Atlas80b
Atlas80b

Reputation: 119

Reading strings with spaces from a file

I'm working on a project and I just encountered a really annoying problem. I have a file which stores all the messages that my account received. A message is a data structure defined this way:

typedef struct _message{
char dest[16]; 
char text[512];
}message;

dest is a string that cannot contain spaces, unlike the other fields. Strings are acquired using the fgets() function, so dest and text can have "dynamic" length (from 1 character up to length-1 legit characters). Note that I manually remove the newline character after every string is retrieved from stdin.

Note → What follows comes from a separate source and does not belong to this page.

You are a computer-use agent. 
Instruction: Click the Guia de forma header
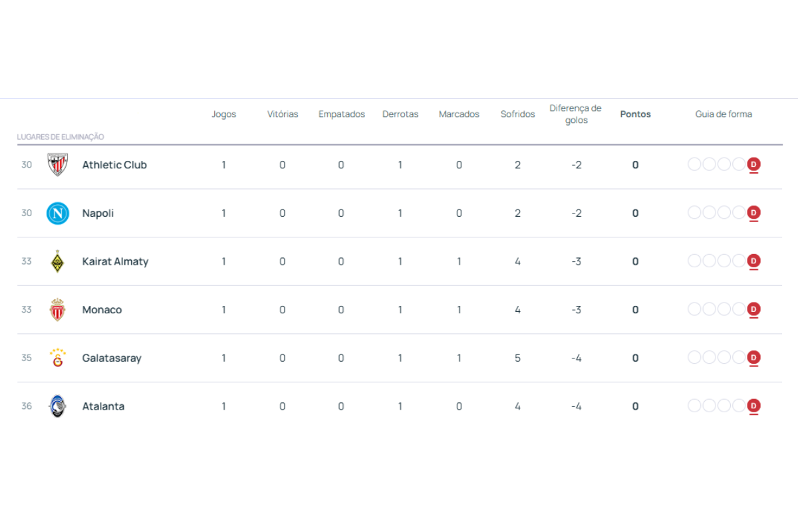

The "inbox" file uses the following syntax to store messages:

dest
text

So, for example, if I have a message from Marco which says "Hello, how are you?" and another message from Tarma which says "Are you going to the gym today?", my inbox-file would look like this:

Marco
Hello, how are you?

Tarma
Are you going to the gym today?

I would like to read the username from the file and store it in string s1 and then do the same thing for the message and store it in string s2 (and then repeat the operation until EOF), but since text field admits spaces I can't really use fscanf().

I tried using fgets(), but as I said before the size of every string is dynamic. For example if I use fgets(my_file, 16, username) it would end up reading unwanted characters. I just need to read the first string until \n is reached and then read the second string until the next \n is reached, this time including spaces.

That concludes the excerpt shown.